Aim of the task: Your answer must hold only the lines below from the line containing "Switch to the Klaiv: Payment Lifecycle tab" through the line containing "Click the orange 添加 button", each reproduced exactly.

Recorded data:
☆ ☆ ☆ ☆ ☆ ☆ ☆

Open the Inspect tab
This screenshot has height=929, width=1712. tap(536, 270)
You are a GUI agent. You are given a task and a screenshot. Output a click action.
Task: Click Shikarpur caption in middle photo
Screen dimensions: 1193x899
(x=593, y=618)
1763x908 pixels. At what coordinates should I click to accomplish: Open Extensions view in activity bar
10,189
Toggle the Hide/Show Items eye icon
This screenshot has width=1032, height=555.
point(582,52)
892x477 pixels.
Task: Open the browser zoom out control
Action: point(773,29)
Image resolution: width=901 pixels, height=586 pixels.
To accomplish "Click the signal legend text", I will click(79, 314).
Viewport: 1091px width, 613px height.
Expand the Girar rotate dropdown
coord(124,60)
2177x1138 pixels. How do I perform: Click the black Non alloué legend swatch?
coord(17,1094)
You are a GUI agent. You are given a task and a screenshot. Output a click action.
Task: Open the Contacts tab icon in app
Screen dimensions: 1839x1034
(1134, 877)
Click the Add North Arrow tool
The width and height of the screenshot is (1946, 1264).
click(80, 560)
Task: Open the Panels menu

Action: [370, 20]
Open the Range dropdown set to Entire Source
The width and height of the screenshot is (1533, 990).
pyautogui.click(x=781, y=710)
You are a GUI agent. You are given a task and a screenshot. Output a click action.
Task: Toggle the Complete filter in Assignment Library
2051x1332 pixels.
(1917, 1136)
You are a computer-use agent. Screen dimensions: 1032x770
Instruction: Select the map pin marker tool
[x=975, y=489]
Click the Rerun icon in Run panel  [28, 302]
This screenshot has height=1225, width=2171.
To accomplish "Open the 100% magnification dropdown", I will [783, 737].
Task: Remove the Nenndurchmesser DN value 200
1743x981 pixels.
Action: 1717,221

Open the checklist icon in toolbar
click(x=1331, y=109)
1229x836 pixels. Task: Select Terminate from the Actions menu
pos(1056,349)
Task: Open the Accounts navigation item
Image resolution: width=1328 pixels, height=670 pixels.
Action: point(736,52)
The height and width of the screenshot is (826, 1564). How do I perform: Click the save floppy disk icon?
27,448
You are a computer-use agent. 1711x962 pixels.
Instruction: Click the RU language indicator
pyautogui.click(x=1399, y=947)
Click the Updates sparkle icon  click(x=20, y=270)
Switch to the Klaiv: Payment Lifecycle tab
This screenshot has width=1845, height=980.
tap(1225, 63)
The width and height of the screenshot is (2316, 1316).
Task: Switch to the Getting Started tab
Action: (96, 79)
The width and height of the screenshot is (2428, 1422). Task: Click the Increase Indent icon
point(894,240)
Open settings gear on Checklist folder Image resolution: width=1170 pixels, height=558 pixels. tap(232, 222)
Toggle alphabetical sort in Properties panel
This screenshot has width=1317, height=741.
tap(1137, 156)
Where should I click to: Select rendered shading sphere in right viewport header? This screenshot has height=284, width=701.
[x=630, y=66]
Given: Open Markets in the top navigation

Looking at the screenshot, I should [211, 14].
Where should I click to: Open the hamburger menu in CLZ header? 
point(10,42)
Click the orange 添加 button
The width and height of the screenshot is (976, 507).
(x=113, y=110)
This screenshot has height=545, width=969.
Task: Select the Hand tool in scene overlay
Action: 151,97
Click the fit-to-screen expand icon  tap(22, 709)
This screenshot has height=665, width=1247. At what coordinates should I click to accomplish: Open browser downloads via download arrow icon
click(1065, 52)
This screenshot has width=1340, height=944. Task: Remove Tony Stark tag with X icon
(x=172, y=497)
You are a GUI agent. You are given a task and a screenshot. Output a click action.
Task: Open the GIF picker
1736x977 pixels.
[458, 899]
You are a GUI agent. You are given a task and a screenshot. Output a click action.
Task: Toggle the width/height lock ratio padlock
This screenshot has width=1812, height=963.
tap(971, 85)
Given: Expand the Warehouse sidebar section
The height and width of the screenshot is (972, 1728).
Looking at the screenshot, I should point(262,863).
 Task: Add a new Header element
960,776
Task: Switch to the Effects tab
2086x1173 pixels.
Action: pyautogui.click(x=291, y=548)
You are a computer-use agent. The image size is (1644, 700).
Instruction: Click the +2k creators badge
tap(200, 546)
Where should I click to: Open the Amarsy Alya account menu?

☆ ☆ ☆ ☆ ☆ ☆ ☆

Exercise answer:
Switch to the Klaiv: Payment Lifecycle tab
This screenshot has width=1845, height=980.
tap(1225, 63)
The width and height of the screenshot is (2316, 1316).
Task: Switch to the Getting Started tab
Action: (96, 79)
The width and height of the screenshot is (2428, 1422). Task: Click the Increase Indent icon
point(894,240)
Open settings gear on Checklist folder Image resolution: width=1170 pixels, height=558 pixels. tap(232, 222)
Toggle alphabetical sort in Properties panel
This screenshot has width=1317, height=741.
tap(1137, 156)
Where should I click to: Select rendered shading sphere in right viewport header? This screenshot has height=284, width=701.
[x=630, y=66]
Given: Open Markets in the top navigation

Looking at the screenshot, I should [211, 14].
Where should I click to: Open the hamburger menu in CLZ header? 
point(10,42)
Click the orange 添加 button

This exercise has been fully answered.